İzlediğim bir diğer ABD dergisi The Nation’da seçim gecesi toplanan gazeteciler, biraz karalar bağlamışlar ama sonra mücadele kararlılıklarını pekiştirmişler: “Trump’ın ülkemize dayatacağı tehlikeli politikalara karşı koymak için korku, üzüntü ve öfkemizi harekete geçirmeliyiz. İlke ve vicdan sahibi gazeteci ve yazarlar olarak rolümüze yeniden adanıyoruz. Bugün kendimizi önümüzdeki mücadeleye hazırlıyoruz. Bu mücadele korkusuz bir ruh, bilgili bir zihin, bilgece bir analiz ve insani bir direniş gerektirecek.”
“Gün karanlık, karşımızdaki güçler amansız, ama…” diyerek de eski yayın kurulu üyeleri T. Morrison’un sözlerini hatırlamışlar: “Umutsuzluğa yer yok, kendine acımaya yer yok, sessizliğe gerek yok, korkuya yer yok. Konuşuyoruz, yazıyoruz, dil kuruyoruz. Medeniyetler böyle iyileşir.”
Bathea’nın “Amerika’da İkinci Bir İç Savaşa Hazırlananlar” röportajı iyileştirilmesinden söz edilen medeniyetin çarpıcı bir fotoğrafı.
Trump kaybederse sonuçları tanımayacağını ve iç savaşın kıvılcımının çakılacağını düşünen çoktu, onun seçimiyle iç savaşa hazırlananları gösteren o fotoğraf silikleşmiş midir, bilmiyorum.
Bathea’nın röportajı; ABD’de çok sayıda insanın ülkenin siyasi şiddet sarmalına gireceğine inandığını, eskiden uzak duranların da silahlanmaya başladığını, konserve yiyecekler depoladıklarını, sığınaklar hazırladıklarını ve ülkenin dört bir yanında yaygınlaşan “hayatta kalma toplulukları”na katıldıklarını anlatıyor.
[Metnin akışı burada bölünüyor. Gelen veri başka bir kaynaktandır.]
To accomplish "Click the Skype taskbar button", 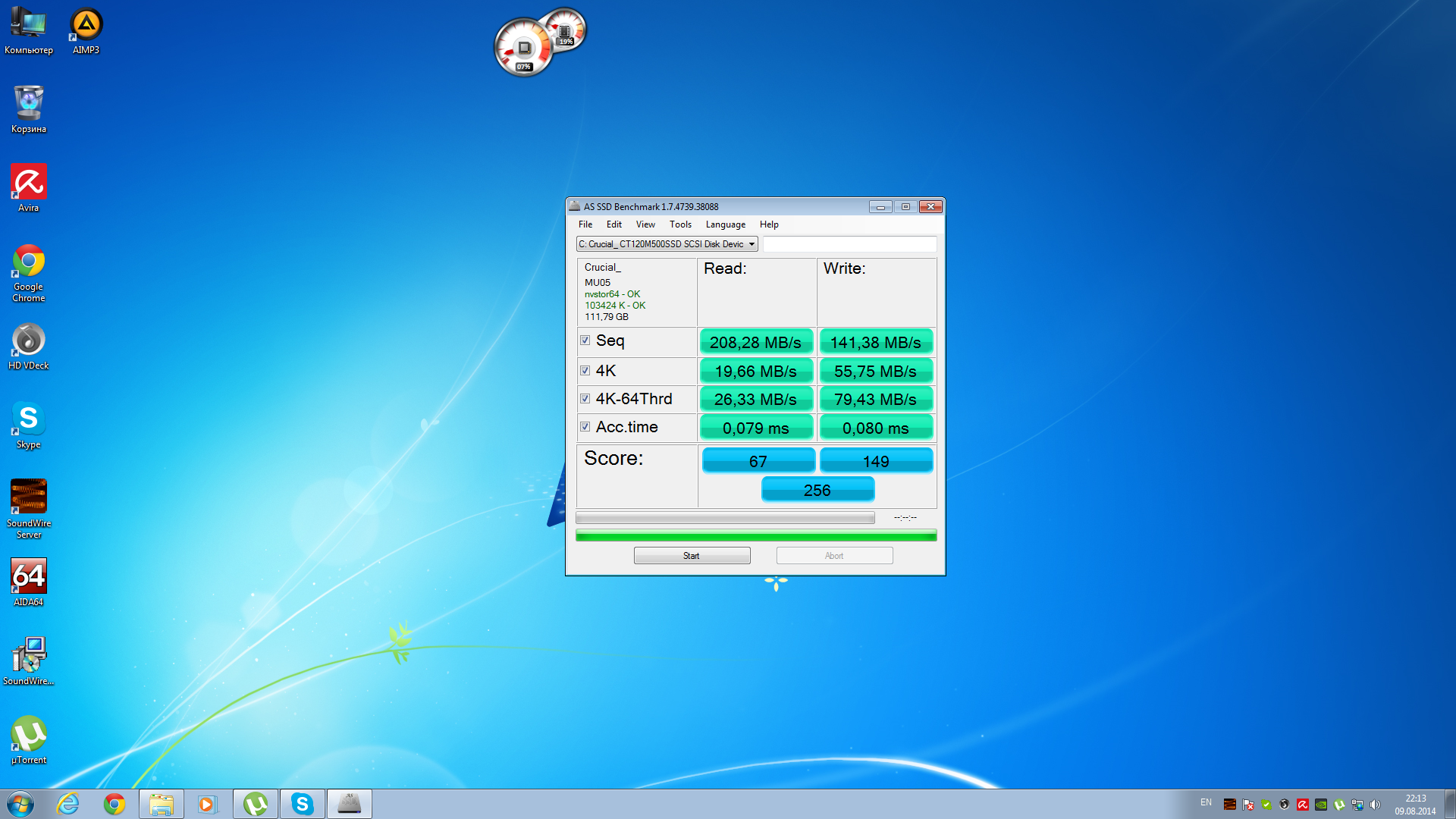I will pyautogui.click(x=303, y=804).
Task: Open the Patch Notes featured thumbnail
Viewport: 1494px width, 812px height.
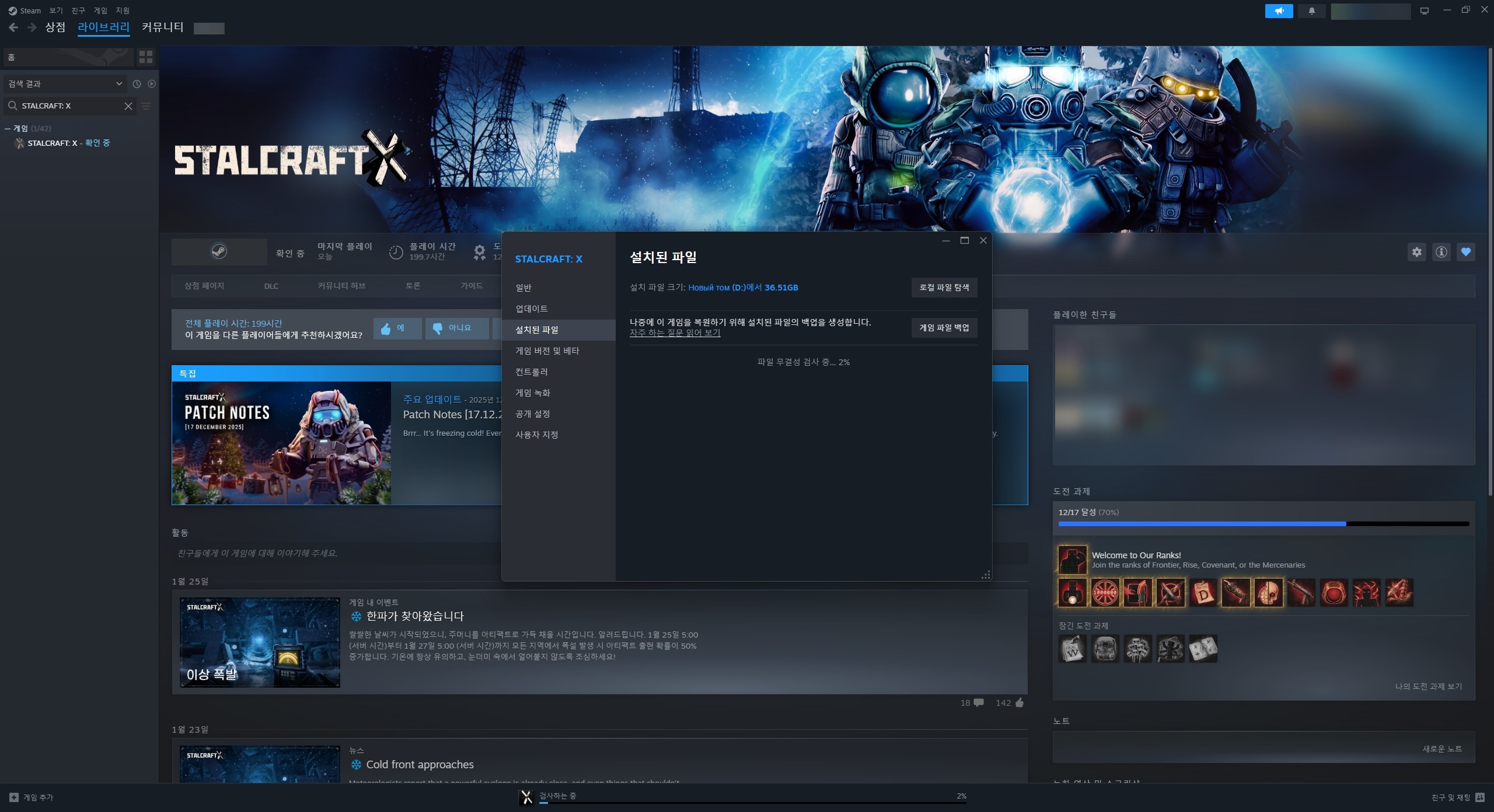Action: click(281, 443)
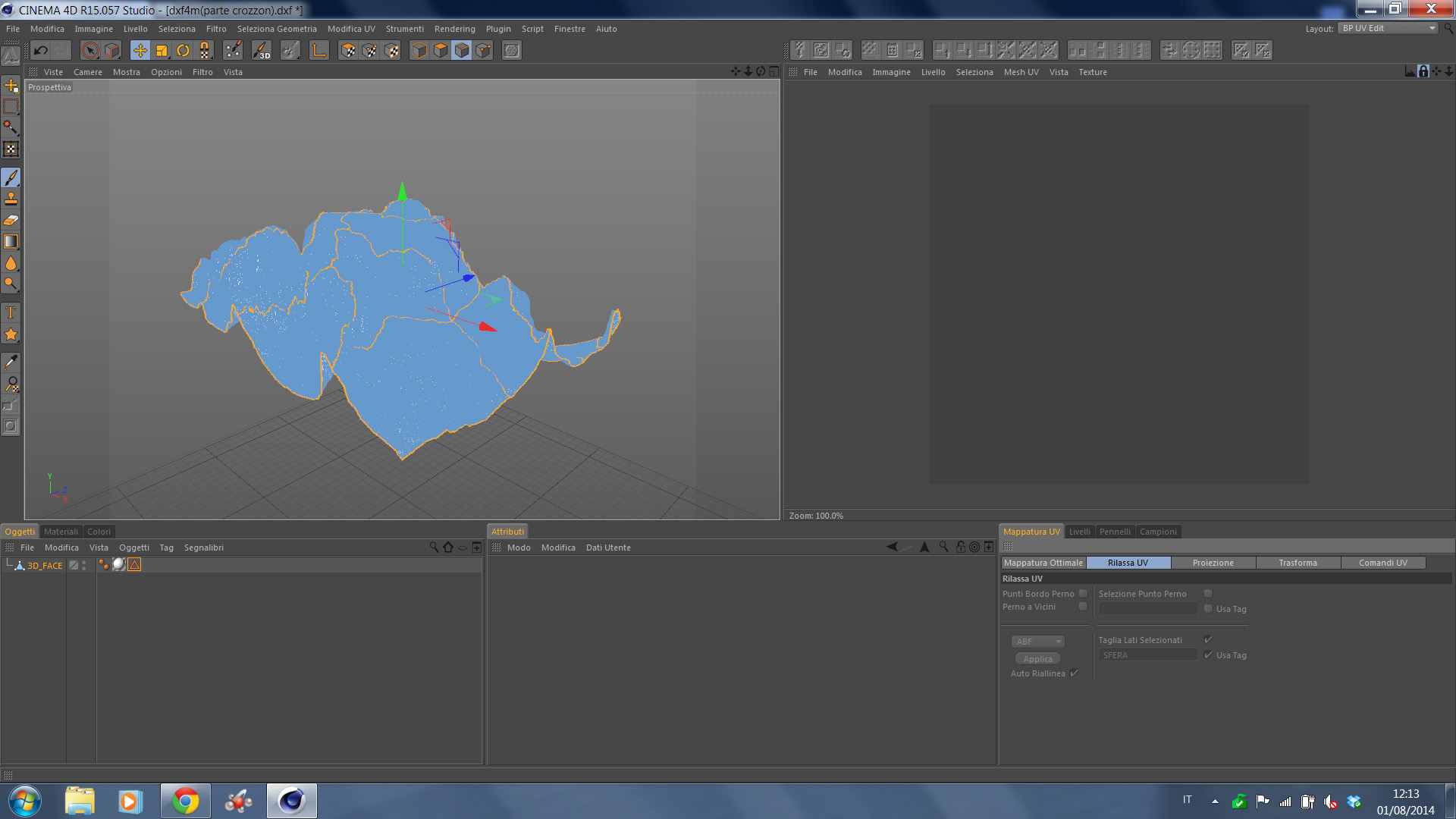Select the Brush tool in left toolbar
Screen dimensions: 1456x819
click(11, 177)
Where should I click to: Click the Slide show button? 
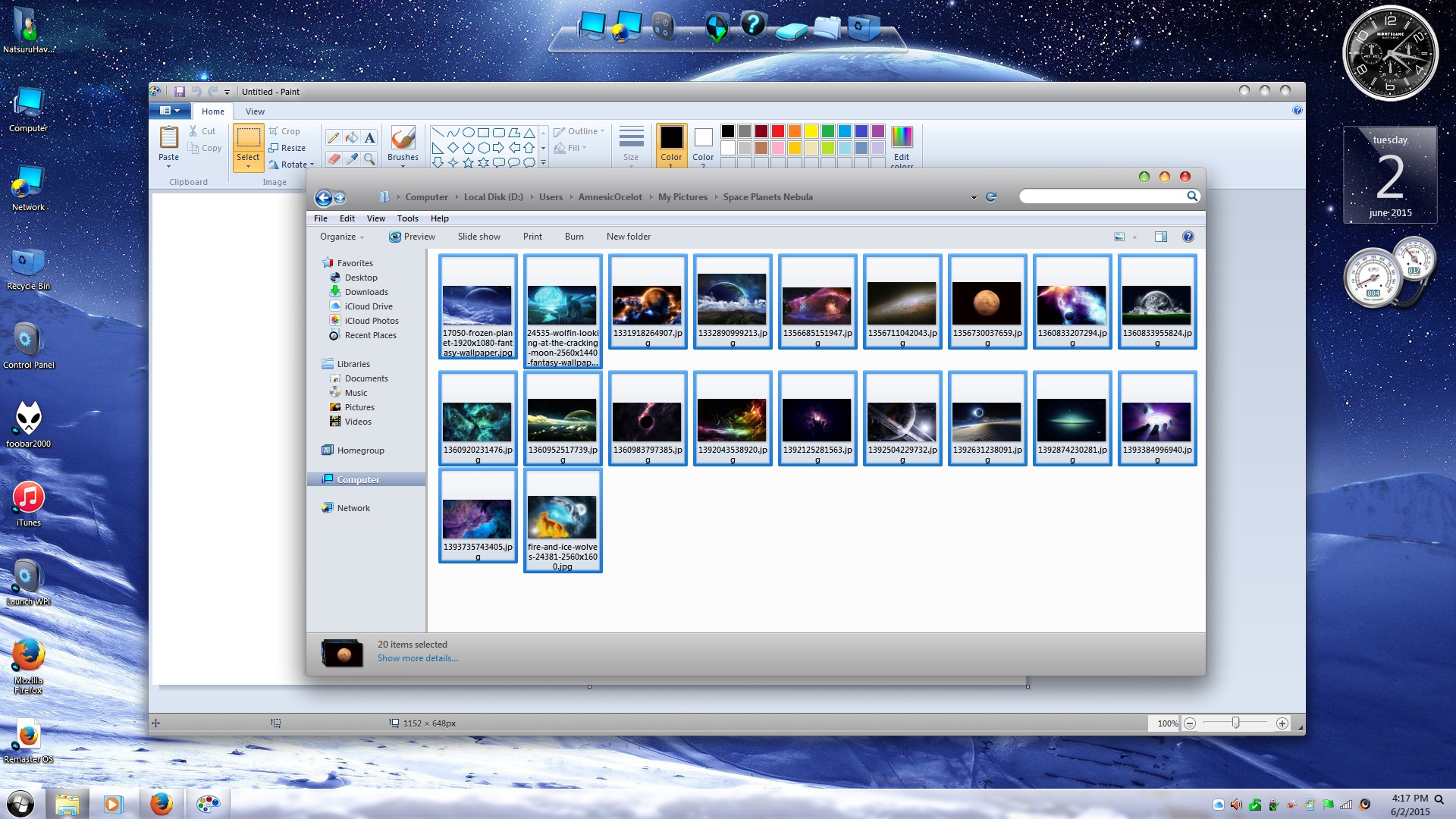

Dünyanın multi-milyarderleri kaçınılmaz saydıkları “kıyamet”e yeraltı sığınakları ve Mars’ta kolonilerle hazırlanıyordu! Onlar arasındaki dünyanın en zengin 10 kişisi Trump’ın seçildiği çarşamba günü bir günde edinilen en büyük kazancı edindiler: 64 milyar dolar!
Onlar dışındaki daha alt sınıflardan gittikçe artan sayıda Amerikalı ise kentlerin uzağında, su kaynaklarının yakınında, gözetleme kuleleri ve savunma hatları ile çevrili, aylarca kendi kendine yetecek “çiftlik”lerde “hayatta kalma”ya yatırım yapıyormuş.
Federal Acil Durum İdaresi (FEMA) verilerine göre “Amerika’da aktif olarak felakete hazırlanan yirmi milyon insan var; bu sayı 2017’nin yaklaşık iki katı. İç savaş olasılığı, … bu hazırlık sebeplerinden biri.” Yeni bir araştırma da Amerikalıların yarısının “önümüzdeki birkaç yıl içinde ikinci bir iç savaş beklediğini” ortaya koymuş.
Şimdi ruh hali bu olan bir toplumda, o ruh halinin desteğiyle “öngörülemez” biri iktidar oldu.
Sanırım dünyayı iyi şeylerin beklemediğini öngörebiliriz!